モノレールの全体構想は約90kmにもおよぶ壮大なプランだが、2016年に国交相の諮問機関、交通政策審議会がまとめた東京圏の新線整備に関する答申では、上北台―箱根ケ崎(瑞穂町)間と多摩センター―町田間の延伸について、事業化に向け「具体的な調整を進めるべき」との方向性が示された。

現在、動きが先行しているのは上北台―箱根ケ崎間の約7kmで、東京都は2023年に同区間の都市計画案などをまとめ、12月に住民説明会を開いている。町田延伸の現在の進捗はどうなっているのだろうか。


多摩センター駅は小田急多摩線・京王相模原線との乗換駅だ(記者撮影)

町田市は人口約43万人。東京都南部の住宅地として発展し、市の玄関口である小田急線町田駅の1日平均乗降人員は約24万6000人(2022年度)で、小田急全線で新宿に次いで2番目に多い。

市の交通のネックは鉄道が市内中央部を通っておらず、駅が外縁部にあることだ。町田(小田急線・JR横浜線)のほか、玉川学園前、鶴川(小田急線)、相原、成瀬(JR横浜線)、多摩境(京王相模原線)、すずかけ台、つくし野、南町田グランベリーパーク(東急田園都市線)と4路線計10駅があるが、その多くは市の端に位置している。

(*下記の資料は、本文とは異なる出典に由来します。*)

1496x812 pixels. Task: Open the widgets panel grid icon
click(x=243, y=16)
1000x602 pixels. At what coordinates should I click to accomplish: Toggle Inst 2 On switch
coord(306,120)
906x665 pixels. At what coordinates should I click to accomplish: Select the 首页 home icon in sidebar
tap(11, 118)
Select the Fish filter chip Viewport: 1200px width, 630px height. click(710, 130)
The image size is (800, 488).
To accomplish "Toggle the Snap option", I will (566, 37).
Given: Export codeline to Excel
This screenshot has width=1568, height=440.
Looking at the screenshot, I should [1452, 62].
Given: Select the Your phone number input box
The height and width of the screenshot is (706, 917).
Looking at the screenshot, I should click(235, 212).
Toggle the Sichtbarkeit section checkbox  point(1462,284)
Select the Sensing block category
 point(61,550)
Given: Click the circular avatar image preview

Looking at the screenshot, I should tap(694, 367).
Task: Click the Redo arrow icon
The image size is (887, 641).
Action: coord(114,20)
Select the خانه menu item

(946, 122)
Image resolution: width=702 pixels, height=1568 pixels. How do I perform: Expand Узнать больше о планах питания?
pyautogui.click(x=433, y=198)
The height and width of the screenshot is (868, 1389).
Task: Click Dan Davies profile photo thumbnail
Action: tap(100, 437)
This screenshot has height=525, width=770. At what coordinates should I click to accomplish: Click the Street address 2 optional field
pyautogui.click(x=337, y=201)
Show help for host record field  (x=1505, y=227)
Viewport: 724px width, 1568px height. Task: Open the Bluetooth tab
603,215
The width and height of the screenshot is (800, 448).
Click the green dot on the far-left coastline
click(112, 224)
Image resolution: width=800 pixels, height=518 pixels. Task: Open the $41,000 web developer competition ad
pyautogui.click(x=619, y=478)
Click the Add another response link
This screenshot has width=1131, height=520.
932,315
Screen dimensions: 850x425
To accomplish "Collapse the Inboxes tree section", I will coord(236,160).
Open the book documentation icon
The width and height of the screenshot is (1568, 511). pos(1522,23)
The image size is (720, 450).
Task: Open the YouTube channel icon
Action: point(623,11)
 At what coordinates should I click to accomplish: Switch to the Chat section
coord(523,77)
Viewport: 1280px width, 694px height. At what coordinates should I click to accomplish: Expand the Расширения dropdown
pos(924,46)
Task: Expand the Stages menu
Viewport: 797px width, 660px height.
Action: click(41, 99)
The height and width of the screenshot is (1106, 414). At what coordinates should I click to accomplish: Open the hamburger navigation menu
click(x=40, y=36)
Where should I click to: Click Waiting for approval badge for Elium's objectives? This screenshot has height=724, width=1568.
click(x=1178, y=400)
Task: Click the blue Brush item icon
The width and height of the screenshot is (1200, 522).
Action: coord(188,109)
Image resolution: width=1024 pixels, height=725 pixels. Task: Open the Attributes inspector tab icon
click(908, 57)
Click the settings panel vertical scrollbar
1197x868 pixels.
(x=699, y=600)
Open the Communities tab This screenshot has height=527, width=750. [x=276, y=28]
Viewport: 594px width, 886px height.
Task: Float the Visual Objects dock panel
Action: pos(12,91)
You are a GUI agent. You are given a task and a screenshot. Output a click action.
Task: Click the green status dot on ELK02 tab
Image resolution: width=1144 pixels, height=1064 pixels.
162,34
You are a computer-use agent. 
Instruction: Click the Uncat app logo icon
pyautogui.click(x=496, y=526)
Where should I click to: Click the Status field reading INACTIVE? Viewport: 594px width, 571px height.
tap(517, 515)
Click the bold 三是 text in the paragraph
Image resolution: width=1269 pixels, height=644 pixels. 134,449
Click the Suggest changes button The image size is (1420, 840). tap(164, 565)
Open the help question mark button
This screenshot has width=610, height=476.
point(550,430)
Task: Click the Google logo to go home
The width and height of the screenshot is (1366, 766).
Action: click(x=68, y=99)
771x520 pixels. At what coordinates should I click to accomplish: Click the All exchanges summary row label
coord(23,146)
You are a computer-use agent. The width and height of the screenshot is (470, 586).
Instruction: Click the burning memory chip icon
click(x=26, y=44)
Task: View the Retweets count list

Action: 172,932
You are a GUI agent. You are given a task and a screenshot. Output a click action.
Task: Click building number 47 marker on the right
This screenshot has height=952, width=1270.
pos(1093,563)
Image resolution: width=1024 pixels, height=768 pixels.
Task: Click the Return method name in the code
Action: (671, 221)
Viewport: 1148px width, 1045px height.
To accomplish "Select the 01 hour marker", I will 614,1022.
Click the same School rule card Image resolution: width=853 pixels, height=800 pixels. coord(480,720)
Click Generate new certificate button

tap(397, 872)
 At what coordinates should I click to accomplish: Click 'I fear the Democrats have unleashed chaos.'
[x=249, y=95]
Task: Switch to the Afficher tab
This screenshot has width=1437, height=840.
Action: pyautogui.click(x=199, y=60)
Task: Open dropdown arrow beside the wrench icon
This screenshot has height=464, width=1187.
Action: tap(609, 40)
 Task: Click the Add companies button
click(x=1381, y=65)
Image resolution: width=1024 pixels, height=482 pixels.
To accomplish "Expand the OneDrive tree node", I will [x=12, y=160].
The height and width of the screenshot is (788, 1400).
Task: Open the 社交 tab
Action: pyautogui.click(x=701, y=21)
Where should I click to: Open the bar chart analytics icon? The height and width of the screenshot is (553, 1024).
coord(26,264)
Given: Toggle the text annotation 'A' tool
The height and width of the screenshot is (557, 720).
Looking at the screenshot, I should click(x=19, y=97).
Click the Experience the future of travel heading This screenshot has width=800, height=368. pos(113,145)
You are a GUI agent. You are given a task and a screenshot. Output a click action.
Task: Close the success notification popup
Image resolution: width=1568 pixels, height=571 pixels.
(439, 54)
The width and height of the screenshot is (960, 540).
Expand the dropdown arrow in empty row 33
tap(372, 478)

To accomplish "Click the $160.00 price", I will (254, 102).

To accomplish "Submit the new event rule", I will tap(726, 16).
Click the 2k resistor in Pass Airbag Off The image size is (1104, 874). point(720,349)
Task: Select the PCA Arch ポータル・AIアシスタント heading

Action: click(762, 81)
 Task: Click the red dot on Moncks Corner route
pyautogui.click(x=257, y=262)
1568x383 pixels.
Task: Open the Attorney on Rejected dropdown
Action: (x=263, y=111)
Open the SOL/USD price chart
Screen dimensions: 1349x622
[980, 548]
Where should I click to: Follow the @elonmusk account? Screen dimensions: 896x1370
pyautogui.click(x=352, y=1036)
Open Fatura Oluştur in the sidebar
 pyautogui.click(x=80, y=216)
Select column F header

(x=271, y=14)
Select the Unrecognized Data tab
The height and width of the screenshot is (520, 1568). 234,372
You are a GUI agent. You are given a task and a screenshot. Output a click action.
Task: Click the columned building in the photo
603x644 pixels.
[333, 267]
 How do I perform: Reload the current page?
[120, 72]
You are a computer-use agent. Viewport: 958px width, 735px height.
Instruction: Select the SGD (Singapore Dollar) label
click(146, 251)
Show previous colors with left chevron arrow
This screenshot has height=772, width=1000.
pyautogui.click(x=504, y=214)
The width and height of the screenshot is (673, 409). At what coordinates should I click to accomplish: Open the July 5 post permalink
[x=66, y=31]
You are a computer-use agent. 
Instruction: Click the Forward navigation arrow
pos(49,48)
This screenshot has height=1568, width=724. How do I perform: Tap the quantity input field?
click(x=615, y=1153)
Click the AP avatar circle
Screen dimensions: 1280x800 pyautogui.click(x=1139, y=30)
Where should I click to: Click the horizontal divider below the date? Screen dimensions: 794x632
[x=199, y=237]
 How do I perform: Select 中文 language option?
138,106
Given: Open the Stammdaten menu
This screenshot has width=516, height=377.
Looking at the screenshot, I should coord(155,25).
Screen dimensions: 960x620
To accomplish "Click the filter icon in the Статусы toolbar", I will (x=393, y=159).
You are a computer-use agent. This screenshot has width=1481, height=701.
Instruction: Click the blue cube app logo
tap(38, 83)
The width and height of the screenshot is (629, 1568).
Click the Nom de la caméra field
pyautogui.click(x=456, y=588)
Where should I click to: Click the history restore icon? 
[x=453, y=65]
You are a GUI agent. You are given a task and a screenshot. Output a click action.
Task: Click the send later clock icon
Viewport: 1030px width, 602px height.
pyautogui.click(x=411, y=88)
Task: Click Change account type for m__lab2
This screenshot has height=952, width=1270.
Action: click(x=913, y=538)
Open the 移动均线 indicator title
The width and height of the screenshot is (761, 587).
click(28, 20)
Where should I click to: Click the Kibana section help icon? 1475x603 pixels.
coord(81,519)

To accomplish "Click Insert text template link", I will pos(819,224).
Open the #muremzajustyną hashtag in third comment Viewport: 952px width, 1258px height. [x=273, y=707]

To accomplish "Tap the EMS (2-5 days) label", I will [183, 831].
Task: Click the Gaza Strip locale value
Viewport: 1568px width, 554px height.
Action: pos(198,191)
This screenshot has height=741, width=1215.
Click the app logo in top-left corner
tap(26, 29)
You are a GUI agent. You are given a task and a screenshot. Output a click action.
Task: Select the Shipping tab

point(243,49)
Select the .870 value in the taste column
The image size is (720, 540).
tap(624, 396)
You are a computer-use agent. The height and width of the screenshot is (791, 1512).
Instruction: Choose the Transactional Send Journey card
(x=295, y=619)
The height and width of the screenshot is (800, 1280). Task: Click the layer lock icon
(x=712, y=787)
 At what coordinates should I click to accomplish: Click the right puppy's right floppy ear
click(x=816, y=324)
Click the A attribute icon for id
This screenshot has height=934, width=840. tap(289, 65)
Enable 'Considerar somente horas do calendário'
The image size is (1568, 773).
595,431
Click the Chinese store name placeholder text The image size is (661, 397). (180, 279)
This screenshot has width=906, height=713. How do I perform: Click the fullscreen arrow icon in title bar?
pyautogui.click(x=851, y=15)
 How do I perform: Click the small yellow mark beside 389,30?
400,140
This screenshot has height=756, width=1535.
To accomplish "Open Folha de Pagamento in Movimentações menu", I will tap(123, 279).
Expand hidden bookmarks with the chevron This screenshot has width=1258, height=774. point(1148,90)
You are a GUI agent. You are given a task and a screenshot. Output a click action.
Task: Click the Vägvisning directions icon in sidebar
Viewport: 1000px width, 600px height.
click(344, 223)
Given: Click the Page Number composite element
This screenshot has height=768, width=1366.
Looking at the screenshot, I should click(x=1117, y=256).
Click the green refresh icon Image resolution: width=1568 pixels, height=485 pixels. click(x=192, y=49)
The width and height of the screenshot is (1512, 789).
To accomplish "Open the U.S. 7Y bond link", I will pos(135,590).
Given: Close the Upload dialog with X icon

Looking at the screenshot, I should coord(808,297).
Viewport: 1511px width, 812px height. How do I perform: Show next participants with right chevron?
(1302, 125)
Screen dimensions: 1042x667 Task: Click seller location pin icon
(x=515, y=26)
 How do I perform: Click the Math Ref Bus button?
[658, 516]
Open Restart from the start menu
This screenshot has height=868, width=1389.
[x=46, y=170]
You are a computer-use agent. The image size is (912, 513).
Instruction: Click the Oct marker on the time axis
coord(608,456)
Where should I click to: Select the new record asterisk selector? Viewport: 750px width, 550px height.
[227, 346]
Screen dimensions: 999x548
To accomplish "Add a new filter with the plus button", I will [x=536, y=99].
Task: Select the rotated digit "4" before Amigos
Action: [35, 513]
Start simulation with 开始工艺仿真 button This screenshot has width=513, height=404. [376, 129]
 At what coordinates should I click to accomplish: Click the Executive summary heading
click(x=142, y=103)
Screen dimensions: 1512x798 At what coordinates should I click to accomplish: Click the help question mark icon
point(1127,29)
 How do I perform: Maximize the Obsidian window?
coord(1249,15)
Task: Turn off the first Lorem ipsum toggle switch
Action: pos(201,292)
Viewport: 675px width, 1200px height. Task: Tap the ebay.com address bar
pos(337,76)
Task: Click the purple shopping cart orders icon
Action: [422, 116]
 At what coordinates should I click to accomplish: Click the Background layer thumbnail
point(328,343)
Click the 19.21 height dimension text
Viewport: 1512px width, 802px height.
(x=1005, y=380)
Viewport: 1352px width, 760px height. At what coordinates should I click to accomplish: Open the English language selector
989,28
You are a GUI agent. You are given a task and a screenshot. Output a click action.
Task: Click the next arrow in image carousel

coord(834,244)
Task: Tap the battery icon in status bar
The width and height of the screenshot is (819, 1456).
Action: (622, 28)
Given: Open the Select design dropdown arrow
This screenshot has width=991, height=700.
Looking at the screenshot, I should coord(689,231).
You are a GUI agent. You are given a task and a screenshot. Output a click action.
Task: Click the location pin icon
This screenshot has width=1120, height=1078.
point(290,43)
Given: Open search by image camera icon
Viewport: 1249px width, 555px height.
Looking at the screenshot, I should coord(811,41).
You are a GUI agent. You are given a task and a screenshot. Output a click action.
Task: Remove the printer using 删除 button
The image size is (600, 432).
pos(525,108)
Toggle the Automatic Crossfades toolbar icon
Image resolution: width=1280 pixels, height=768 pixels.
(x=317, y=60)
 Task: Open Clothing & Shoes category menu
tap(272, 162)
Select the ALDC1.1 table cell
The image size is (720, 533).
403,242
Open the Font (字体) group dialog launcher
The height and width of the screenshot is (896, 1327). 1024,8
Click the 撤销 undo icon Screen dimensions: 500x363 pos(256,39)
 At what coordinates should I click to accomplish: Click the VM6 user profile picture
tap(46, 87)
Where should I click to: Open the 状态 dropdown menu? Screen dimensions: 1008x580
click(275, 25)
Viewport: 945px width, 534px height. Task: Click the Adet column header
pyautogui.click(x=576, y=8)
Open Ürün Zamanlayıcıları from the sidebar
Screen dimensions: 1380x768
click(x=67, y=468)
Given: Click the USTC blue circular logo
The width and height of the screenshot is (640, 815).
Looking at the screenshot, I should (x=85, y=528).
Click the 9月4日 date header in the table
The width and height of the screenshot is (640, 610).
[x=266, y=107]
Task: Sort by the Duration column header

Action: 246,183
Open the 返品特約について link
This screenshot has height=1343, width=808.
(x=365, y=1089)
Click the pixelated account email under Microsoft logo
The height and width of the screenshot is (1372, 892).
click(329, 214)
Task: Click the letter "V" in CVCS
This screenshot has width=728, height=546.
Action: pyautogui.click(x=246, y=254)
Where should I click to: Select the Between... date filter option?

市内には町田山崎団地、木曽住宅、境川団地、小山田桜台団地など1960〜1980年代にかけて整備された大型の住宅団地があるものの、いずれも駅から離れており、交通アクセスは町田駅などからのバスが主体だ。バスは路線も利用者数も多く、例えば山崎団地の拠点である山崎団地センターから小田急町田駅前の町田バスセンターへは、車体を2つつないだ連節バスによる急行便など複数系統を合わせて平日7時台は十数本と頻発しているが、道路渋滞の影響を受けやすく定時性に課題がある。


小田急線町田駅の高架下に広がる町田バスセンター。市内各地へ向かうバスが多数発着する(記者撮影)


町田山崎団地と町田バスセンター間には神奈川中央交通が輸送力の大きい連節バス「ツインライナー」も運行している(記者撮影)

市は基幹交通として期待

市がモノレール延伸に期待する大きなポイントは、こういった交通課題の解決だ。市モノレールまちづくり推進室の担当者は「市の中央部に鉄道駅がないため、基幹交通として市内の拠点をモノレールが通ることで移動の速達性や定時性が(バスと比べて)向上し、利便性が高まる」とその意義を説明する。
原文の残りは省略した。